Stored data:
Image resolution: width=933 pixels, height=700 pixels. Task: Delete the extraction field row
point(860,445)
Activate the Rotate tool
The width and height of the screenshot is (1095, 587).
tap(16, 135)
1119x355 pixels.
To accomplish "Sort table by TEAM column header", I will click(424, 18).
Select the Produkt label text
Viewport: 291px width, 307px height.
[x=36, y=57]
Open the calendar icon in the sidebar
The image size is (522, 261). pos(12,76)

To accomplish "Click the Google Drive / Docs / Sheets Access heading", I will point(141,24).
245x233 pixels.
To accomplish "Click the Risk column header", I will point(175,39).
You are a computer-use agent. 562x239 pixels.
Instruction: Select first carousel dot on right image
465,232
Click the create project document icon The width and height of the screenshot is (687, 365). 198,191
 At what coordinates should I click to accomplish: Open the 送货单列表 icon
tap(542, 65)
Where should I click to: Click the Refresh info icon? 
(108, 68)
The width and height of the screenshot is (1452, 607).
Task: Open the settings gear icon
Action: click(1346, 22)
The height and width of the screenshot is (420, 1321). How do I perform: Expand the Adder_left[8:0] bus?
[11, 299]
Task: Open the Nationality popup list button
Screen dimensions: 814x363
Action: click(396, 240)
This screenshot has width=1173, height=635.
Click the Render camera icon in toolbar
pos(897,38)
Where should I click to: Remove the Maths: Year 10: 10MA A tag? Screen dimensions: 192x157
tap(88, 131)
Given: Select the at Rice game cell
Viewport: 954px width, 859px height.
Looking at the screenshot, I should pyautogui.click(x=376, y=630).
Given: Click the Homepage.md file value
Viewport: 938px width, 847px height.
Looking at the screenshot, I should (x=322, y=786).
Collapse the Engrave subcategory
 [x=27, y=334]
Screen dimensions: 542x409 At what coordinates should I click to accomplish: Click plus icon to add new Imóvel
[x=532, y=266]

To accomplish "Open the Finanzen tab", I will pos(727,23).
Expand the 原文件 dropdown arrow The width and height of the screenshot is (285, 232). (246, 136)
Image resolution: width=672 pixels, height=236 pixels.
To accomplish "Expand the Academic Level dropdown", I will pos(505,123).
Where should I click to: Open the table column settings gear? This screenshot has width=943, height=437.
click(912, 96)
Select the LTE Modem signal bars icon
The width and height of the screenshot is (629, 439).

Problem details:
Only a number is wanted. How many lines of the entries above carry "Given"?

Worked solution:
2